En la finca de Carral (La Coruña) vive desde 2007 un cerdo de nombre Quinín. Le perdonaron la vida en 2007 y, desde entonces, lleva ocho años dándose la vida cerda. Fue indultado gracias a la iniciativa de D. Antonio Caramés que lo adquirió en la feria de Senande-Muxía cuando estaba a punto de licenciarse en chorizo, morcilla, jamón y otros nutrientes tan dañinos para las estadísticas de la Organización Mundial de la Salud. Imagino que Quinín no fue consciente de su suerte, ajeno al ruido afilado de los cuchillos, pero no ha desaprovechado los días de regalo para engordar a gusto. ¡Pesa casi 300 Kg.! El granjero que lo cuida comentaba hace unos días en Radio Nacional que Quinín campa a sus anchas por su finca de más de 4.000 metros cuadrados, que hace sus necesidades en un lugar aparte de limpio que es, y que come todo aquello que le traen las gentes del pueblo.

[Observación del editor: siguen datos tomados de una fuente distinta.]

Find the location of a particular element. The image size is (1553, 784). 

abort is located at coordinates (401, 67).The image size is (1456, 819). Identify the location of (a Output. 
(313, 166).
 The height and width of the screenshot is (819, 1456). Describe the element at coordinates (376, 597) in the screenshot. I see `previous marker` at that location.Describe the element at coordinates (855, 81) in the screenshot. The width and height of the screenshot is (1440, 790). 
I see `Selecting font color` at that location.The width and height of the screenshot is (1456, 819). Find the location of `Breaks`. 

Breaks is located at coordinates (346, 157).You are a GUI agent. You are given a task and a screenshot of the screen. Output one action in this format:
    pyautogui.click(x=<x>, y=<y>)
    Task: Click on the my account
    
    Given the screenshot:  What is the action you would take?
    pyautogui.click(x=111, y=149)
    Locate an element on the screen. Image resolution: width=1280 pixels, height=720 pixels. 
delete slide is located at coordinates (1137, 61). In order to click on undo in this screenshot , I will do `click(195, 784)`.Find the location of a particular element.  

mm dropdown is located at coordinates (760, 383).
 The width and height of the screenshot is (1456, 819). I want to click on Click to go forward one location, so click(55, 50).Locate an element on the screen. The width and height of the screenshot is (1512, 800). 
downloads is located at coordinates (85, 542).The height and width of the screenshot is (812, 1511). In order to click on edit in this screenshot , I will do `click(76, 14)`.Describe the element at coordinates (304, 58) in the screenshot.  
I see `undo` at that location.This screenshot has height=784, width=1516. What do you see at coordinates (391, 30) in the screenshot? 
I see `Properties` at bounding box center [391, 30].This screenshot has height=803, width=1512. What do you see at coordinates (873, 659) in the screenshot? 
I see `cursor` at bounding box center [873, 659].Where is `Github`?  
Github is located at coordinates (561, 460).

Sobre todo pasteles. Le encantan los pasteles.

En la antigua Roma, algunos tribunos premiaban los servicios de un esclavo, ya fuera por afecto, por los méritos que le prestaba o por la buena voluntad del propietario, liberándolo de la esclavitud. Era un proceso denominado manumisión. Los esclavos manumitidos pasaban a llamarse libertos e incluso podían llegar a ser ciudadanos de pleno derecho.

En España, país tolerante, descendiente del Imperio Romano, y heredero de sus leyes, nos hemos tomado muy en serio la antigua facultad de manumitir y, de vez en cuando, indultamos a cerdos como Quinín. Personajes que suelen aprovecharse de su suerte nutriéndose de la comida del pueblo que les alimenta. Y como Quinín, hacen sus necesidades en lugares ocultos y campan a sus anchas por la gran extensión del Estado sin algualcil que les moleste. Me pregunto qué diferencia a los cerdos indultados de aquellos que somos carne de embutido. ¿Será la facilidad de engatusar a un electorado ávido de buenas acciones?, ¿o quizá la habilidad quiromántica de cobrar comisiones sin despertar sospechas? O puede que la virtud de contabilizar apuntes con jugo de patata, como instruía el libro de aprendiz de espía que custodiábamos celosamente en la infancia. Mientras lo averiguo, ellos siguen engordando sin parar acumulando los kilos en Suiza.

Buena vida es la del cerdo Quinín, cuyo giro insospechado le hizo desviarse hacia prados de abundancia sin límite. La próxima Navidad no voy a comer jamón, y no porque lo aconseje la OMS, sino porque cuando esté cortando finísimas lonchas de ese manjar, no podré quitarme de la cabeza al inocente propietario que no tuvo la suerte de estar en el juzgado pertinente.

Comeré pavo. Es más digestivo. En eso, los americanos son más prácticos. Indultan un pavo el día de Acción de Gracias. Me parece más discreto. Los pavos son más sigilosos y pasan desapercibidos. Sobre todo cuando han dejado el cargo de presidente.